I am a PROUD loser. Since the first week of July, I have lost 37lbs….30 since late August when I started a low carb diet. I don’t really have words that can adequately express how excited I am about this. I feel amazing and empowered.
The sad thing is, I knew I was really overweight. I could see the number on the scale and I knew size 18 pants were not a good thing, but somehow, I could always justify my bad choices.
I don’t look that big.
I am not as big as that person.
I am really hungry today, and I skipped breakfast, so I can eat a lot right now.
I won’t eat fast food again after this week.
I’ll start tomorrow.
I had a bad day, I deserve this.
My husband loves me the way I am.
I am sure you can fill in the blanks with dozens of other excuses, these were just some of mine. Yet, I was getting winded going up the stairs and I was tired ALL.THE.TIME. I was waking up tired. Shopping had become nightmare. I literally got sick to my stomach at the thought of having to try on new clothes and swimsuits were torture. In the early summer, I hit a point where I absolutely hated myself every time I looked in the mirror.
And then…I had this epiphany where I knew that I was capable of more. I knew in that moment that I could, and should, live an amazing life. I may not have control over some things, but I have control over how I look and feel at all times. I have control over my thoughts. I have control over what I eat and if I exercise. In a world where we often only have an illusion of control, I knew I had the power to change my life in certain ways.
So I did.
I wish I could say there is some magic pill, but there isn’t. I want it and I am making the choice every day to keep working toward what I want. I’ve had the power all along. I am more powerful than I have ever given myself credit for.

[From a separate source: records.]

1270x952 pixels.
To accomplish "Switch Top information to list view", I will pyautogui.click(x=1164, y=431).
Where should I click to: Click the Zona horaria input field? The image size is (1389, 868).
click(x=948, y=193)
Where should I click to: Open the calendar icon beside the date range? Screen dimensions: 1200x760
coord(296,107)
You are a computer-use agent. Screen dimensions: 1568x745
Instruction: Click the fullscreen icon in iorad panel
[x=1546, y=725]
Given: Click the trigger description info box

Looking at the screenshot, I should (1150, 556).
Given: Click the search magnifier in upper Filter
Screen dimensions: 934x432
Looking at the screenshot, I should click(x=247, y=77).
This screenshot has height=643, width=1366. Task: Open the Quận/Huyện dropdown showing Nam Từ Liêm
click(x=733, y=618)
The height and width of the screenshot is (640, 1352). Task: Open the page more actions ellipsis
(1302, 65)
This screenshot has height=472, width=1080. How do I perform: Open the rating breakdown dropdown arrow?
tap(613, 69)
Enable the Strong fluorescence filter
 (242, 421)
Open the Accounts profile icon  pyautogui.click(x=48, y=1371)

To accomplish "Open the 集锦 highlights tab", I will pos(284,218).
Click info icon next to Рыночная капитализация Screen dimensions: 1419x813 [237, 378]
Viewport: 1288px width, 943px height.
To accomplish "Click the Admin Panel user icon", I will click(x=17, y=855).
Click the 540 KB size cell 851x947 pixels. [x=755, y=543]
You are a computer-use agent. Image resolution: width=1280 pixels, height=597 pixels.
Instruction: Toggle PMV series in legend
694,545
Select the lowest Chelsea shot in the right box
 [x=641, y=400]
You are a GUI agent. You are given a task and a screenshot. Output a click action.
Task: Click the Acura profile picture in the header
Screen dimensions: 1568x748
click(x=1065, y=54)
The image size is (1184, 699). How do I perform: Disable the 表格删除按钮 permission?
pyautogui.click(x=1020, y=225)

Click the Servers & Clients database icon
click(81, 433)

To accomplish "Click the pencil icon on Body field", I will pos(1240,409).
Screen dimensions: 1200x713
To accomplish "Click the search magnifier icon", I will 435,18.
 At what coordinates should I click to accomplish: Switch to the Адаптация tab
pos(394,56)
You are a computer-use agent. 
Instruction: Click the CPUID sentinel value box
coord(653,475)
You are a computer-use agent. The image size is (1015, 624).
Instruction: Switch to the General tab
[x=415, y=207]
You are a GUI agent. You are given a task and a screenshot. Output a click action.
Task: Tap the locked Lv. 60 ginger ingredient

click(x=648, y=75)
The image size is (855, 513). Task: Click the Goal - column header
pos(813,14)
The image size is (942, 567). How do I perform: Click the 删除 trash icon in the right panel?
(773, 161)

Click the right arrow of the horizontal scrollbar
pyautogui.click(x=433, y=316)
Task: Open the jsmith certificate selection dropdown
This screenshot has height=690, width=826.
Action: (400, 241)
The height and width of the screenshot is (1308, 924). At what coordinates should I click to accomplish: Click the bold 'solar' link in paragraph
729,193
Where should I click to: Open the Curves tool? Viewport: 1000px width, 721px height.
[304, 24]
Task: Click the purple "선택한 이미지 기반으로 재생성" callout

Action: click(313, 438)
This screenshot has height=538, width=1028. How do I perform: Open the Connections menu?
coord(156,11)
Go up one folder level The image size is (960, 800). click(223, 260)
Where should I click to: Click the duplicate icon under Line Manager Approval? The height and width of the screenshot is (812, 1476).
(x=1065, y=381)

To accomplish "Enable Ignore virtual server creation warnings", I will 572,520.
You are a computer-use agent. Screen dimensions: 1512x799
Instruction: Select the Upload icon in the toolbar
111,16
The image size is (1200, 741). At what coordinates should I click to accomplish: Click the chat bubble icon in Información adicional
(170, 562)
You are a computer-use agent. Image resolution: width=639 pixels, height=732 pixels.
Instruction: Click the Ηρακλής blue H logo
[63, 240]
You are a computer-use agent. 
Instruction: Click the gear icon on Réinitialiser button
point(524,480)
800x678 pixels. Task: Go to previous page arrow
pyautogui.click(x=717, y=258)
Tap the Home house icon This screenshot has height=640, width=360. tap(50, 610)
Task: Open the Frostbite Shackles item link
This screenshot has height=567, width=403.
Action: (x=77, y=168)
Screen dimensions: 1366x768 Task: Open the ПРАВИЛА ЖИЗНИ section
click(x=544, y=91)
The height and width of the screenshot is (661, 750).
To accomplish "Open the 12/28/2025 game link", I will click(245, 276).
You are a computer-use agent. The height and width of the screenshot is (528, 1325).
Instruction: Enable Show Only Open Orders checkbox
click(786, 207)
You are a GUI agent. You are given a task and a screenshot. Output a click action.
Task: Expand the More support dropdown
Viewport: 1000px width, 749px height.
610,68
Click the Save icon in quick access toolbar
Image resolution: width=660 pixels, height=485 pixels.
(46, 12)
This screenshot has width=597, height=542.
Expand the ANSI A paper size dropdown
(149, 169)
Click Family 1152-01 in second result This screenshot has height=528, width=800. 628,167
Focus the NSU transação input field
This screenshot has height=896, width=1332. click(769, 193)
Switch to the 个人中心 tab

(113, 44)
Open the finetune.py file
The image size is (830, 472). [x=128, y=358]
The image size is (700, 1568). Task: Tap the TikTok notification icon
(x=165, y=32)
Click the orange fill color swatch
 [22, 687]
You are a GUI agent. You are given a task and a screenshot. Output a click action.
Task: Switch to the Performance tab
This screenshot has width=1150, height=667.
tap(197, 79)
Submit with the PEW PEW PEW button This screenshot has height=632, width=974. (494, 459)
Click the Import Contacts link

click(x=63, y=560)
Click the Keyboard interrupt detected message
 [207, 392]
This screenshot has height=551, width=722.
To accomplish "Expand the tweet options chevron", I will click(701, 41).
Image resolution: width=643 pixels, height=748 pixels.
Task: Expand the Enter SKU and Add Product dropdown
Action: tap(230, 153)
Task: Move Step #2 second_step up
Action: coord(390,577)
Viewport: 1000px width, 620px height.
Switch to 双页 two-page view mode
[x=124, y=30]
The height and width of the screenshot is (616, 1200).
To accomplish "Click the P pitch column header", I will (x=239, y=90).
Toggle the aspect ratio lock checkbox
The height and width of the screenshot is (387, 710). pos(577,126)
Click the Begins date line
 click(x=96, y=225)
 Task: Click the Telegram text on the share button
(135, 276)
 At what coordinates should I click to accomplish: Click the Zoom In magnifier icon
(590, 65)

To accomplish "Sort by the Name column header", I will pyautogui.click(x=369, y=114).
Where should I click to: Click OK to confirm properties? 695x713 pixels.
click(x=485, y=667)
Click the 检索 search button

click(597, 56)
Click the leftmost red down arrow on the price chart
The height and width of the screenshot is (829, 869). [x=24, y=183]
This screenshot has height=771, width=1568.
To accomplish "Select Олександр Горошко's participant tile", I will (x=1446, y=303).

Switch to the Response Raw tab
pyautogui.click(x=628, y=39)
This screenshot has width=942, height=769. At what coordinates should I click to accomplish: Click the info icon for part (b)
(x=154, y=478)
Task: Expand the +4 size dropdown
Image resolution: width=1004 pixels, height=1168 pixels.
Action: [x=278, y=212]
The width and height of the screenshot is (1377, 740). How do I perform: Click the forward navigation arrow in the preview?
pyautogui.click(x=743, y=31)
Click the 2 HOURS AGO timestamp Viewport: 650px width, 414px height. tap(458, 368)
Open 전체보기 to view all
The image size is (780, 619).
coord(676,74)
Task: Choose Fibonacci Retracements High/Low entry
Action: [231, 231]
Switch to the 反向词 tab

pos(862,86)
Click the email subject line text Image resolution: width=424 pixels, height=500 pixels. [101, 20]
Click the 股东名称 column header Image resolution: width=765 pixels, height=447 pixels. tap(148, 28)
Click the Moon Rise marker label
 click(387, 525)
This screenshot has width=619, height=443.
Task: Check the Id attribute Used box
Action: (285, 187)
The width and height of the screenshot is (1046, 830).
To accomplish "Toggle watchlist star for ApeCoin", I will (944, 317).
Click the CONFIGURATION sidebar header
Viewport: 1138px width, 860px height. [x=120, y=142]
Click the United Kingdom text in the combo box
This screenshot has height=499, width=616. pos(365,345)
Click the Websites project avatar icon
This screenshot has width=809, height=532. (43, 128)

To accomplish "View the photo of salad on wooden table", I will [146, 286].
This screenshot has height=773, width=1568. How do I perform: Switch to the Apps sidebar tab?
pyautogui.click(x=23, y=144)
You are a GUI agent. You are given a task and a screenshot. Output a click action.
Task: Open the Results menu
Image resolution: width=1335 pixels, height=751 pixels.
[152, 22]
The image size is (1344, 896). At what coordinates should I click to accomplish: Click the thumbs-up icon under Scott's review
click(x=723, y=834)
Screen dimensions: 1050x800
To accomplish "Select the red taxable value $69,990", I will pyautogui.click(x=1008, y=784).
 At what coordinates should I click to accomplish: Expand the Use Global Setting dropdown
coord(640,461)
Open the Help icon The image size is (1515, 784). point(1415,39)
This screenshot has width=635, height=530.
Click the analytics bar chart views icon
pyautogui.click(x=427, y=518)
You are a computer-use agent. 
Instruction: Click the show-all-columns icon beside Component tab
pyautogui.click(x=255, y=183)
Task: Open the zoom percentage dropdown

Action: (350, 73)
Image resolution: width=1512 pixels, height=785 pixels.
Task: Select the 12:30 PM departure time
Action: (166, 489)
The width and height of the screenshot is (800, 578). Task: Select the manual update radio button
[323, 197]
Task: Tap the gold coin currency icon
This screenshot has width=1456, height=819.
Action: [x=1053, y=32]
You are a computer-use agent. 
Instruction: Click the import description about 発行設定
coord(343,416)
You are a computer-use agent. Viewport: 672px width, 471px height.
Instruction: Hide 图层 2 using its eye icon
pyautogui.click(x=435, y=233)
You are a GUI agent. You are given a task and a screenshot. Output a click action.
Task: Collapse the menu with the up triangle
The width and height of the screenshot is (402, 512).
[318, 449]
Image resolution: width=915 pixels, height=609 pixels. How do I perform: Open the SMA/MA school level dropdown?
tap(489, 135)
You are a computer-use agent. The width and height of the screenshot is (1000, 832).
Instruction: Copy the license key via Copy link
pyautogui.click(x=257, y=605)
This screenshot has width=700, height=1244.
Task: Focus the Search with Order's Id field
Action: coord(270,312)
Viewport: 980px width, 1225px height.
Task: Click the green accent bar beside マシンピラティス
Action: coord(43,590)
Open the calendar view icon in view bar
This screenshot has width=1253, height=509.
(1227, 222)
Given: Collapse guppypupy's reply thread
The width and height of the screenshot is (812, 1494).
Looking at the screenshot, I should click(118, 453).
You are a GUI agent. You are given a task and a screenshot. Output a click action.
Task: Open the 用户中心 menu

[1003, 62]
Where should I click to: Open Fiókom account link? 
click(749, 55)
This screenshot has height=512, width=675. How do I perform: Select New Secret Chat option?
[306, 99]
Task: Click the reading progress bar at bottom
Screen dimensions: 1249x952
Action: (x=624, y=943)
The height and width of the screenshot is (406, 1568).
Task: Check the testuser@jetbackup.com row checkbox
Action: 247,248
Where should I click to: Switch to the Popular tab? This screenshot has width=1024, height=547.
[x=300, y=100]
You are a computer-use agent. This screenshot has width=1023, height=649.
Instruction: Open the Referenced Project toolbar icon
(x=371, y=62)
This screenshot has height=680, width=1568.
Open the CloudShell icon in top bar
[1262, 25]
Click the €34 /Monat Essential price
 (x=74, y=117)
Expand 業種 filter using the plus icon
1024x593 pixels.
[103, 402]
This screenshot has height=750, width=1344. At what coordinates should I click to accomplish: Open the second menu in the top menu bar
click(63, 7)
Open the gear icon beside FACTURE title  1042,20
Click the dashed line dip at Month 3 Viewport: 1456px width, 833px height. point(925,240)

I am more than my food choices.
I am more than a couch potato.
My body is capable of amazing things.
I just had to decide that it was true. Have you ever heard that song by Sister Hazel called “Change Your Mind”? It’s pretty much exactly like that.
I decided I was capable of making better choices. I researched diets and decided that low carb would be the best option for me. I knew I was addicted to carbs and sugar and that they were making me fat. I have always wanted to eat a whole food diet and get off white flour and sugar and now I have accomplished that. I also started running which is something I have always said I wanted to do. I realized that saying I want to do something, but never taking steps to accomplish it, makes me a liar. I really don’t like liars. I want to be known as a woman of my word.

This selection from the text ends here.